(Task brief): Among the entries that follow, some lines contain the word "settings". Show all of them.

(Material to process):
####################

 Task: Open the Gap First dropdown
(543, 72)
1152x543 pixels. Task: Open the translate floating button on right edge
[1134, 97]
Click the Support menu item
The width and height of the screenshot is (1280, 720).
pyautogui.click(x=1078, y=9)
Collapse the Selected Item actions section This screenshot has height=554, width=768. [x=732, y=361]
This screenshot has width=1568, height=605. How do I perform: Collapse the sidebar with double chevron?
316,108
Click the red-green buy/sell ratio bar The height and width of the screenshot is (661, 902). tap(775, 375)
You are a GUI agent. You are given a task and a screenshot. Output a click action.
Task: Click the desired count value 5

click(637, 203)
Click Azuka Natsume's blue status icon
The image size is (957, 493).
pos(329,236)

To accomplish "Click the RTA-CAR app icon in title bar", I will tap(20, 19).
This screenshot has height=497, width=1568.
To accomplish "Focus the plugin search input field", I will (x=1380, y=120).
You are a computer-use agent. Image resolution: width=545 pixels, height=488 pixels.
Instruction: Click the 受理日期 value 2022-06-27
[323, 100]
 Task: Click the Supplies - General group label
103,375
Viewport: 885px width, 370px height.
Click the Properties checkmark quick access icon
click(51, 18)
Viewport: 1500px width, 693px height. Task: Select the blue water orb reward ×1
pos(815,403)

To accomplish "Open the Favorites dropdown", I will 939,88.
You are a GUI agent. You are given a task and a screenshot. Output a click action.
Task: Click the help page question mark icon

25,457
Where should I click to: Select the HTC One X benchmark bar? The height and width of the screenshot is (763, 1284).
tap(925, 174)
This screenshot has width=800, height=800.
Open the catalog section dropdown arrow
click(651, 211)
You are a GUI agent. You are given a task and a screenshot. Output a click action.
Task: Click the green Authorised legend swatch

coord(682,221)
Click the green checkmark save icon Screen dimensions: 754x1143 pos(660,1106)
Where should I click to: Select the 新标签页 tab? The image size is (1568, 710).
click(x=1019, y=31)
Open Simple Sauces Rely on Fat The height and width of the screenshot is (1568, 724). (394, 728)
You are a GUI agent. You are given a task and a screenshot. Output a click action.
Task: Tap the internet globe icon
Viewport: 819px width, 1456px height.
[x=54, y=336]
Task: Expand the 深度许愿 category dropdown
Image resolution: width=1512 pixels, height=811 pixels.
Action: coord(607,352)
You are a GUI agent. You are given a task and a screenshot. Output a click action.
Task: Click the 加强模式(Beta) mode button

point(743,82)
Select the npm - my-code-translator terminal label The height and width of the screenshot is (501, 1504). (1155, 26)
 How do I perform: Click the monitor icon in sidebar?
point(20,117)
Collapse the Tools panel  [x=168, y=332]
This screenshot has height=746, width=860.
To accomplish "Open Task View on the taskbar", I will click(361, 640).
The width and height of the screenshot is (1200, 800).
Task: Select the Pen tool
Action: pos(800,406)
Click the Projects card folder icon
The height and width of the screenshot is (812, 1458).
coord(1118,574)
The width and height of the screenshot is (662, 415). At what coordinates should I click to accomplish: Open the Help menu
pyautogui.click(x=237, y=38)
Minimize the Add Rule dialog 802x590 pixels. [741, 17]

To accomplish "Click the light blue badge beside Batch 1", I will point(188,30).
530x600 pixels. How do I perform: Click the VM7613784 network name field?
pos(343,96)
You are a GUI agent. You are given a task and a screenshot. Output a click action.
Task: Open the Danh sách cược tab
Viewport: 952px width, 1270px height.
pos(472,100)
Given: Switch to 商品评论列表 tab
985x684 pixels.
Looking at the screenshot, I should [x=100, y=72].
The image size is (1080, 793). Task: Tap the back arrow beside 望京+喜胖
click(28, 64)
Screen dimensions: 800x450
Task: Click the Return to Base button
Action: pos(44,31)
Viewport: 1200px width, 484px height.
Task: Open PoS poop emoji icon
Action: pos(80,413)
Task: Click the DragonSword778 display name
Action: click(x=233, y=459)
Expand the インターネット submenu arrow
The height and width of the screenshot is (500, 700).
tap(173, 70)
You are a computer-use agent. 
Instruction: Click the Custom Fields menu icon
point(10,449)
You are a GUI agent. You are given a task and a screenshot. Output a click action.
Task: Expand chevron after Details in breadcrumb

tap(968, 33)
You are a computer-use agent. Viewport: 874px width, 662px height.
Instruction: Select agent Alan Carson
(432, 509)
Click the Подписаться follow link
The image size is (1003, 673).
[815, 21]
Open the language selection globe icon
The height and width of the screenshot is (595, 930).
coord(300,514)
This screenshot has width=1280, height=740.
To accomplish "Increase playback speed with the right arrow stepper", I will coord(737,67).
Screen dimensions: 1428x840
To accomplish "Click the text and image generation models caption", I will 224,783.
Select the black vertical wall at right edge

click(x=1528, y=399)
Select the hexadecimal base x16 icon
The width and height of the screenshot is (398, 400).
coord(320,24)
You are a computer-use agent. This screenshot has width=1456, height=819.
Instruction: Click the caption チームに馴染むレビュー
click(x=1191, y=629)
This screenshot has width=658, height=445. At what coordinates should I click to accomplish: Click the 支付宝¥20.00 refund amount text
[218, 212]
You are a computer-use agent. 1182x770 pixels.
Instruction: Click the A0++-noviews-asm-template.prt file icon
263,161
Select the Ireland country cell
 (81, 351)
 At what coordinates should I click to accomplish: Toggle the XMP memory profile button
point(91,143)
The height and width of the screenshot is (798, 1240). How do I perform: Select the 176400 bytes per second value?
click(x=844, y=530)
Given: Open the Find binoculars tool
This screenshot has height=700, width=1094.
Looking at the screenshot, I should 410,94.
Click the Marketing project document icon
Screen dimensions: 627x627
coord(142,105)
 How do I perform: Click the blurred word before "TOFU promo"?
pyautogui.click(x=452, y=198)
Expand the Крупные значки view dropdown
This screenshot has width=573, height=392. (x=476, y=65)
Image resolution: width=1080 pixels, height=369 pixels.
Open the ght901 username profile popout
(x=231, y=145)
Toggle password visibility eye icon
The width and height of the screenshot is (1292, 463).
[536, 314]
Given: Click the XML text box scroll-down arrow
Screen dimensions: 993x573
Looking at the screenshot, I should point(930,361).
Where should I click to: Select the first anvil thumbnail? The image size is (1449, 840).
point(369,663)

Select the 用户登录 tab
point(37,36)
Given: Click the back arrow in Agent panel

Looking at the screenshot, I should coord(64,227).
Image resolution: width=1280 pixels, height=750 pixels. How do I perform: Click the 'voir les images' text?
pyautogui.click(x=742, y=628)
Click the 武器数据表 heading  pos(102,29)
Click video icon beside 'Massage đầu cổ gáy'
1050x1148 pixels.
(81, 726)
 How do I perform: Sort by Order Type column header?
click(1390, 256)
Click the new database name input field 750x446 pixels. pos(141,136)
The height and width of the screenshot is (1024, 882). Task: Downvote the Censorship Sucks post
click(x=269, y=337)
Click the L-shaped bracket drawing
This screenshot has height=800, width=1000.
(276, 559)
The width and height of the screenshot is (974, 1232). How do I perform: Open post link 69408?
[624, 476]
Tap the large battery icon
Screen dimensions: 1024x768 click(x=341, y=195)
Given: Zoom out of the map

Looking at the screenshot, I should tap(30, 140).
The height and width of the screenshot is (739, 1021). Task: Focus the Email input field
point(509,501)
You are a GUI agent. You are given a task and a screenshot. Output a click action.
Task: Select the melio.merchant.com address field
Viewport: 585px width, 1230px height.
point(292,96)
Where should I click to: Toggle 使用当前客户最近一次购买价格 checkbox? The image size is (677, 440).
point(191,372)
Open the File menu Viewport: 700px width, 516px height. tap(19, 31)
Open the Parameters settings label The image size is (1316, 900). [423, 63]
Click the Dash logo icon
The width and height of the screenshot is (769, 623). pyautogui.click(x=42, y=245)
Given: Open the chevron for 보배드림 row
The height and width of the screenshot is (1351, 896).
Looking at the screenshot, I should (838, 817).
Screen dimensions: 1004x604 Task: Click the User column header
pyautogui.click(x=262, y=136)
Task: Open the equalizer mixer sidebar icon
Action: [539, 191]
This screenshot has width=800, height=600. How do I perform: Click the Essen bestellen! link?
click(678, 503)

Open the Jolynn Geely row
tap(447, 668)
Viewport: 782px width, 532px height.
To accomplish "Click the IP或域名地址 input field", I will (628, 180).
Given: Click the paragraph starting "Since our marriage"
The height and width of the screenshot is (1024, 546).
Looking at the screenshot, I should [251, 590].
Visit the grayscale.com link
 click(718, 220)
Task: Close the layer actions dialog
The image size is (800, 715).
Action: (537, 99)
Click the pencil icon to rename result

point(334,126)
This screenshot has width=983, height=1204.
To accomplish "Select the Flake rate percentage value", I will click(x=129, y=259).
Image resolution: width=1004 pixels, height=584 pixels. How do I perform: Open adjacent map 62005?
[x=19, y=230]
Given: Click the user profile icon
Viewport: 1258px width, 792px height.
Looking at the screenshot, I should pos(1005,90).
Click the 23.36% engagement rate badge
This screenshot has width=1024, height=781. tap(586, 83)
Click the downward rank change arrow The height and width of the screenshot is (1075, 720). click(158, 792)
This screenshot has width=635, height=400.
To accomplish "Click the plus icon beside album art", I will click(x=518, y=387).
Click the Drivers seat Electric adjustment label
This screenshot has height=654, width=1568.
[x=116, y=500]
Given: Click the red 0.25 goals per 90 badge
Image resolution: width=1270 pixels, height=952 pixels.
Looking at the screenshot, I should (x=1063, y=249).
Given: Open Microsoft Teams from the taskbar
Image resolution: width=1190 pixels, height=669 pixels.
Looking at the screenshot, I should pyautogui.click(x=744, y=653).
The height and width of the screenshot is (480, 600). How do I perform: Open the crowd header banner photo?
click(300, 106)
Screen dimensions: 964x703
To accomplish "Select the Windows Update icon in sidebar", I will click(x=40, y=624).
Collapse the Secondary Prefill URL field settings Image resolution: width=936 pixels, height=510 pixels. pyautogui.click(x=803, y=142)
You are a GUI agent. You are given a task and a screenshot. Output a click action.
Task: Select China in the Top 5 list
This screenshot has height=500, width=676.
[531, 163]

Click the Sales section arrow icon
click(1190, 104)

####################

(Task result):
Open the Parameters settings label The image size is (1316, 900). [423, 63]
Collapse the Secondary Prefill URL field settings Image resolution: width=936 pixels, height=510 pixels. pyautogui.click(x=803, y=142)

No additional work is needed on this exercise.